Taking on a homemade pantry is an art of dedication, vigilance, and time management. When I first started working at the bakery, and we had very little money, I was probably the most committed to it that I've ever been. A couple of dollars any given week could mean the difference between overdrawing my account or not, so it was driven as much by necessity as it was my own interest and determination. But it was also a welcomed outlet and incredibly rewarding. When you take the time to make something right, food from scratch will always beat out something processed- in flavor, in texture, and in satisfaction. Well, as you could imagine, I wasn't making any bread at home when I was working for the bakery. I made bread all day in a kitchen with a big strong mixer, ample fine ingredients, and a massive steam injection oven. Today I'll take home and Asiago cheese loaf, on Monday a cranberry walnut... I was spoiled to death as far as bread was concerned. And when I stopped working for the bakery, I just about stopped eating bread. Nothing could compare! And bread from the grocery store? Stuff in bags? No. No no no. No thank you. That's not bread. If the crust is only noticeable by a slight change in color and the interior has no signs of air bubbles, I am not interested. And I was too lazy/busy/distraught? to be regularly baking my own loaves, so bread just started fading out of my life.
(Based on a recipe from Jim Lahey)
THE FIVE MINUTE (OVERNIGHT) LOAF
Rest Time: 12-15 hours
Bake Time: 40- 45 minutes
Yields: 1 very large loaf
1/2 tsp active dry yeast. 1/2 tsp sugar, 3 cups very warm water
6 cups flour ( I like using 3 cups white, 2 cups rye, and 1 cup wheat), 1 TBS salt
Whisk together the yeast and sugar in a small bowl. Add the water and whisk to combine. Let the yeast activate for about 5 minutes (you should see some bubbling at the top, but probably not as much as you are used to, as the yeast content is quite low relative to other breads).

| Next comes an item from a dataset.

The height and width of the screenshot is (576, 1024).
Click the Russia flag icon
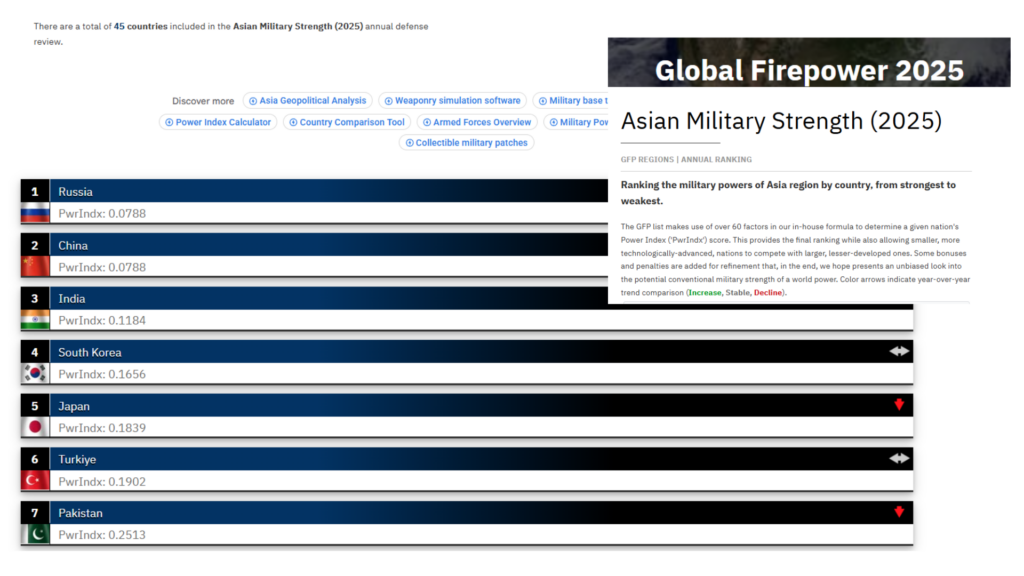pyautogui.click(x=35, y=212)
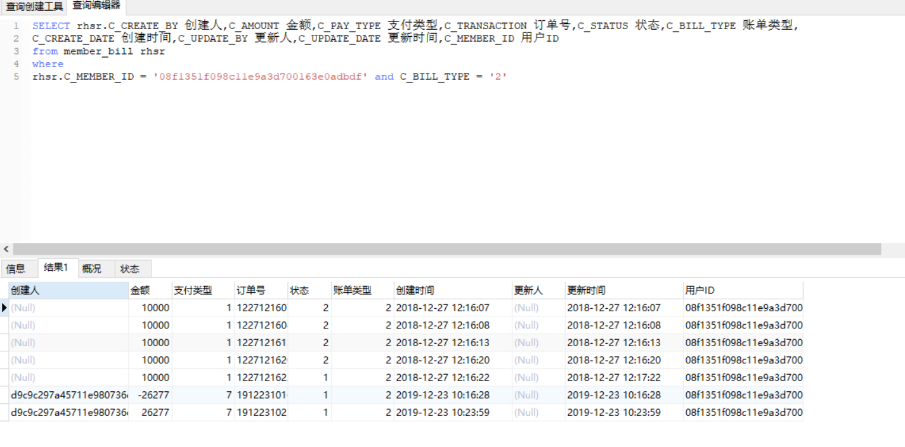
Task: Click line 4 'where' in SQL editor
Action: tap(47, 63)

Meanwhile, whisk the flour and the salt together. When the yeast mixture is ready, give it a quick stir and pout it into the flour mixture. Mix with a spatula (or a mixer with a dough hook, if you have one) to combine the ingredients. The dough will be quite wet and loose. Cover the bowl with plastic wrap and set it in a warm place to rise slowly, for 12-15 hours*
Place a dutch oven** on the center rack, and preheat your oven to 500 degrees. Get a peel (or wooden cutting board) dusted heavily with a flour and semolina or oat bran, if you have it. When the oven is ready, turn your dough onto and oiled surface
Oil your hands and a spatula or dough scraper (this dough is quite sticky). Using the spatula, fold one side of the dough towards the center, then repeat with the other four sides. This should tighten the amorphous dough blob into something more... morphorous . Then repeat this process with the "corners", pulling each into the center to provide a bit more structure . Working quickly with a well oiled spatula, transfer the dough, seam-side down, to the edge of the peel
Open the oven, carefully remove the lid to your dutch oven, and slide the loaf in
Re-cover and bake for about 30 minutes, until the loaf is just lightly golden
Remove the cover and cook for 10 - 15 minutes more, or until the color is well developed
When you turn out the loaf and tap the bottom, it should sound hollow
Remove the loaf from the dutch oven to cool
This part will be difficult, but let the loaf cool for at least 30 minutes before cutting into it- it's still cooking!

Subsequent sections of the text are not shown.